Personal Protective Equipment (PPE) is crucial for safeguarding first responders, especially during mass casualty incidents involving biological or chemical hazards. PPE includes items like gloves, masks, gowns, eye protection, and respiratory devices that minimize exposure to bloodborne pathogens, hazardous chemicals, and infectious agents. The CDC’s disaster site management guidelines, OSHA’s standards for bloodborne pathogens, and NIOSH’s PPE resources serve as vital references for proper PPE use. During training and actual operations, responders should adhere strictly to PPE protocols—donning, doffing, and disposing of equipment correctly—to ensure their safety. Proper PPE use reduces the risk of infection, illness, and long-term health problems, reinforcing the importance of training, proper maintenance, and compliance with safety standards in emergency environments.

References

  • Health Insurance Portability and Accountability Act of 1996, Pub. L. No. 104-191, 110 Stat. 1936 (1996).
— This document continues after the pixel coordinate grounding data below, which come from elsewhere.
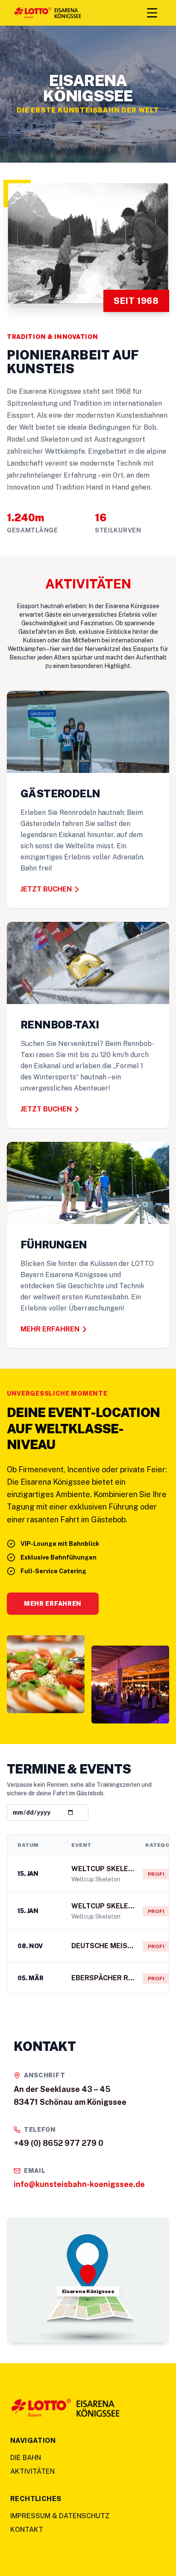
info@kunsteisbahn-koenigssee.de (79, 2184)
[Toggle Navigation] (152, 13)
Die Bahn (25, 2458)
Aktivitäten (32, 2471)
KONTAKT (26, 2529)
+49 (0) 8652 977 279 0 (58, 2143)
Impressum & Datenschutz (59, 2516)
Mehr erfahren (53, 1603)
  • McGraw, D. (2013). Building Evidence for Privacy-Enhancing Technologies in Health Care. Journal of Medical Internet Research, 15(12), e263.
  • Raghupathi, W., & Raghupathi, V. (2014). Big Data Analytics in Healthcare: Promise and Potential. Health Information Science and Systems, 2, 3.
  • Shen, J., & Liu, S. (2020). Neural Network-Based Predictive Modeling in Healthcare. IEEE Reviews in Biomedical Engineering, 13, 131-143.
  • Richmond Police Department. (2006). Crime Prediction System Report. Virginia: Richmond Police Department.
  • Soyal Momin. (2010). Predicting Healthcare Resource Utilization Using Neural Networks. Blue Cross Blue Shield of Tennessee Conference.
  • U.S. Department of Labor. (2011). OSHA Factsheet: Bloodborne Pathogens Standards. OSHA.
  • Centers for Disease Control and Prevention. (2018). Emergency Response Resources: Disaster Site Management. CDC.
  • NIOSH. (2018). Personal Protective Equipment for Emergency Responders. NIOSH.
  • Scott Burk. (2023). Predictive Analytics: Transforming Business and Healthcare Operations. Overstock.com Journal.